- _WHAT YOU WILL DO_
Skipping each picture, output the entries exactly as they stand below.

- _RECORDS SHOWN_
============
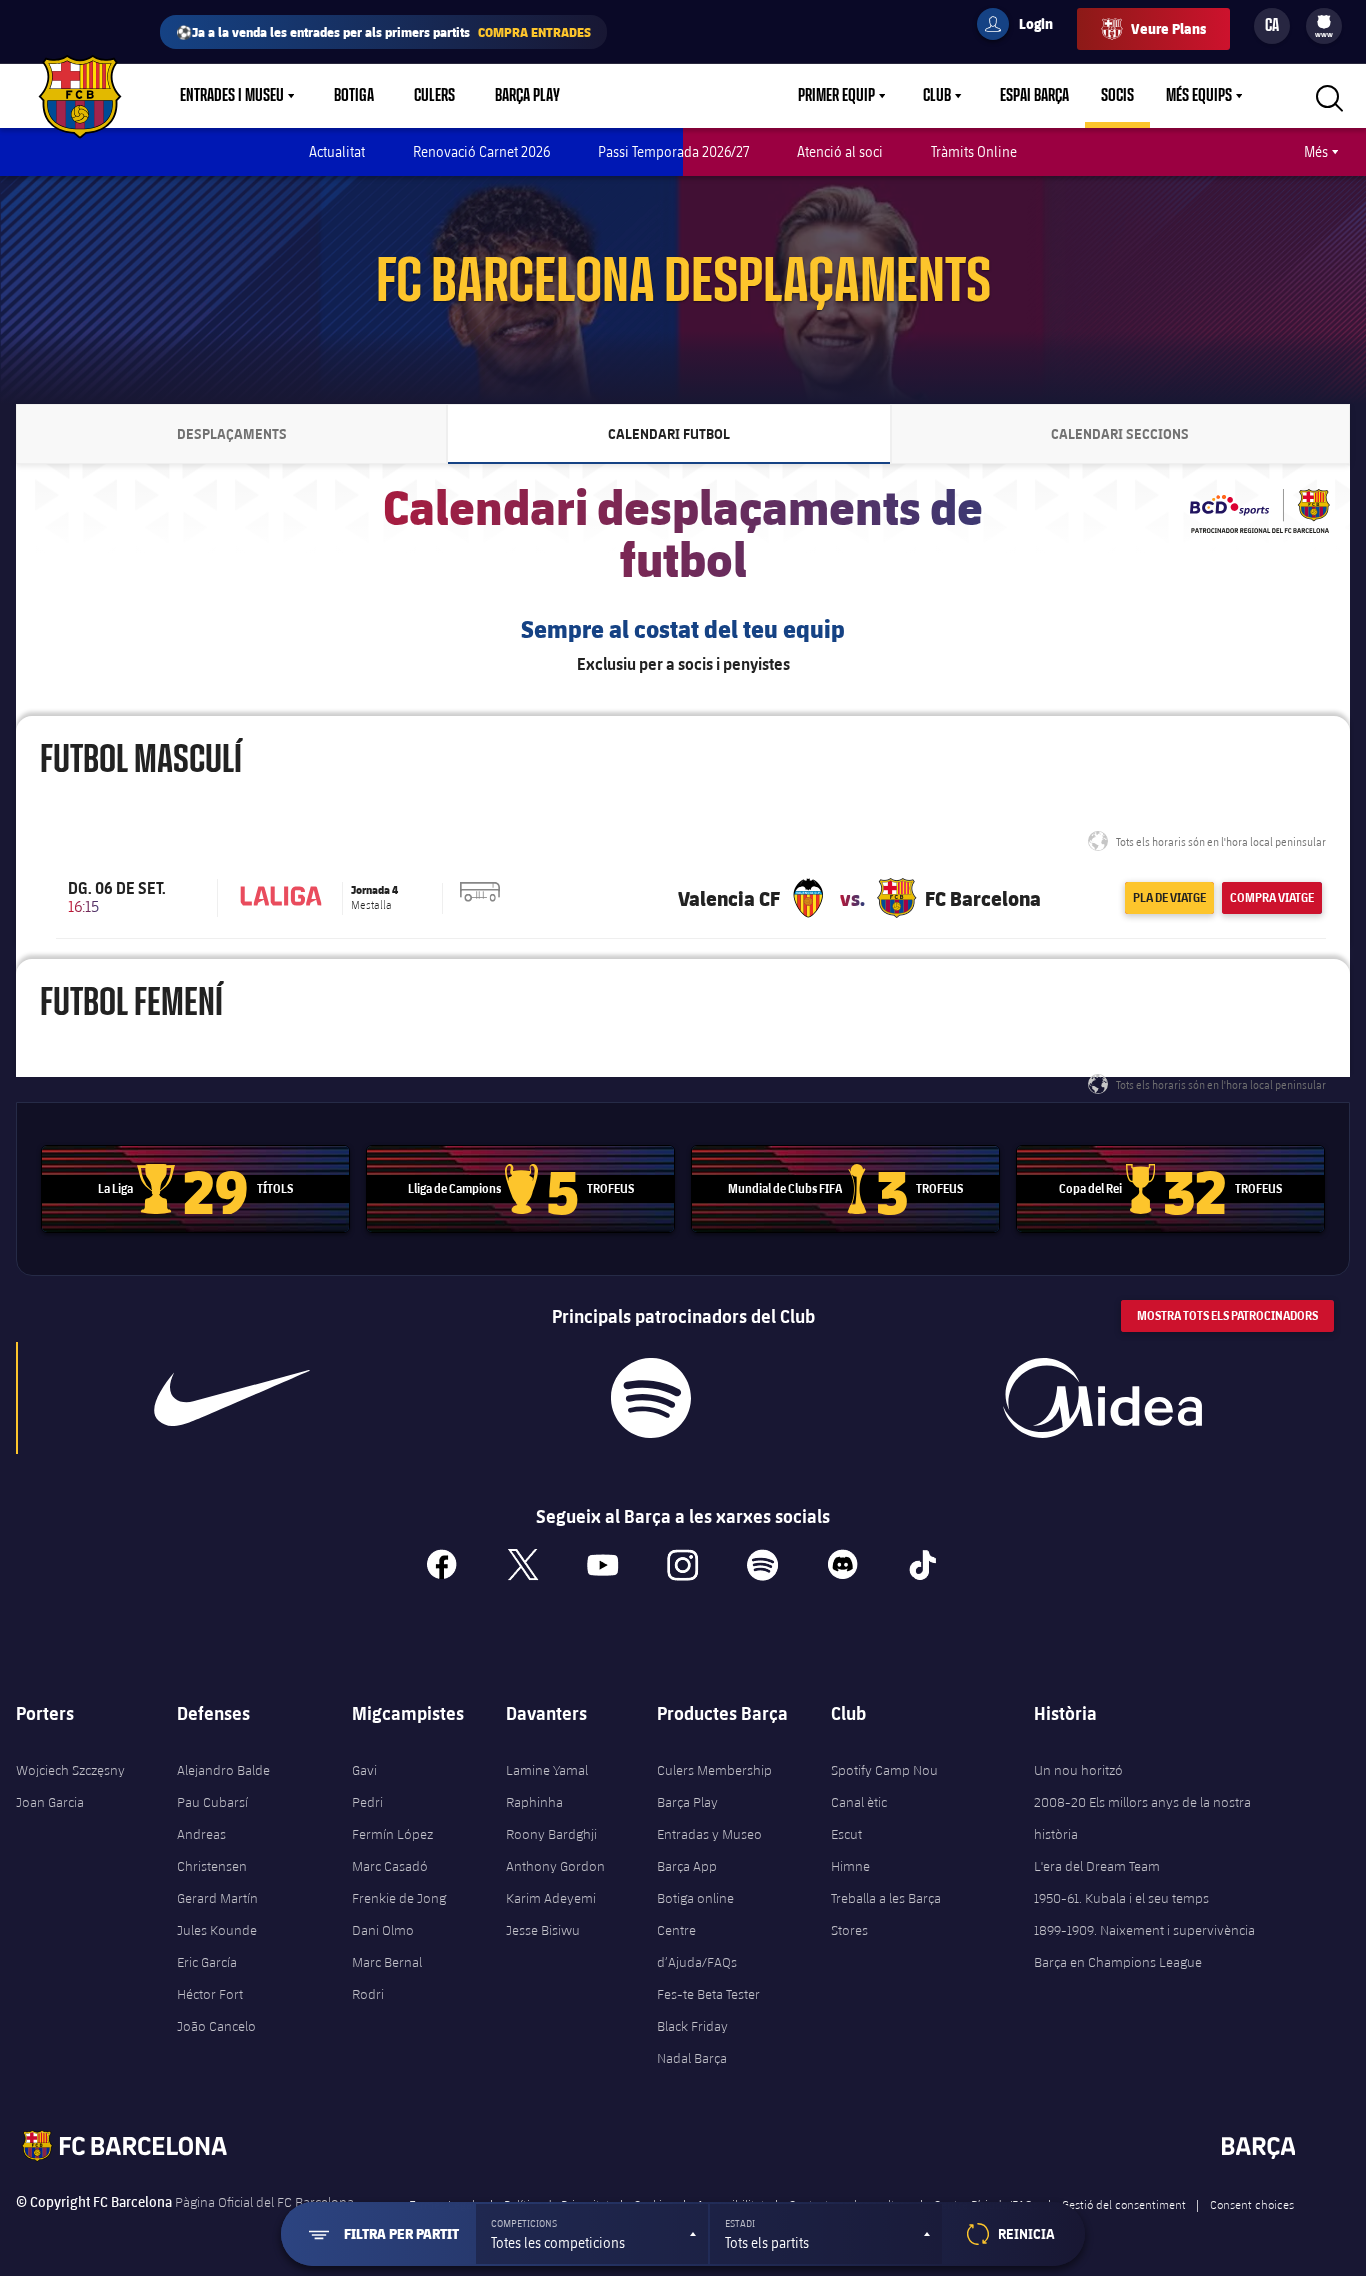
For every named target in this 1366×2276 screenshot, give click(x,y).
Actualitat (337, 151)
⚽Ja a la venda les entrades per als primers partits (383, 31)
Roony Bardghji (551, 1834)
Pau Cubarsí (212, 1802)
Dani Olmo (383, 1930)
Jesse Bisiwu (543, 1930)
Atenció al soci (840, 151)
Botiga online (695, 1898)
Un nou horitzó (1078, 1770)
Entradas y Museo (709, 1834)
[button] (592, 2234)
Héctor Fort (210, 1994)
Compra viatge (1272, 897)
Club (937, 96)
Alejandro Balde (223, 1770)
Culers (434, 96)
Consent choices (1252, 2204)
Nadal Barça (692, 2058)
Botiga (354, 96)
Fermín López (392, 1834)
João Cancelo (216, 2026)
============
- _TASK RESULT_
For every named target in this 1366×2276 screenshot, give click(x,y).
Actualitat (337, 151)
⚽Ja a la venda les entrades per als primers partits (383, 31)
Roony Bardghji (551, 1834)
Pau Cubarsí (212, 1802)
Dani Olmo (383, 1930)
Jesse Bisiwu (543, 1930)
Atenció al soci (840, 151)
Botiga online (695, 1898)
Un nou horitzó (1078, 1770)
Entradas y Museo (709, 1834)
[button] (592, 2234)
Héctor Fort (210, 1994)
Compra viatge (1272, 897)
Club (937, 96)
Alejandro Balde (223, 1770)
Culers (434, 96)
Consent choices (1252, 2204)
Nadal Barça (692, 2058)
Botiga (354, 96)
Fermín López (392, 1834)
João Cancelo (216, 2026)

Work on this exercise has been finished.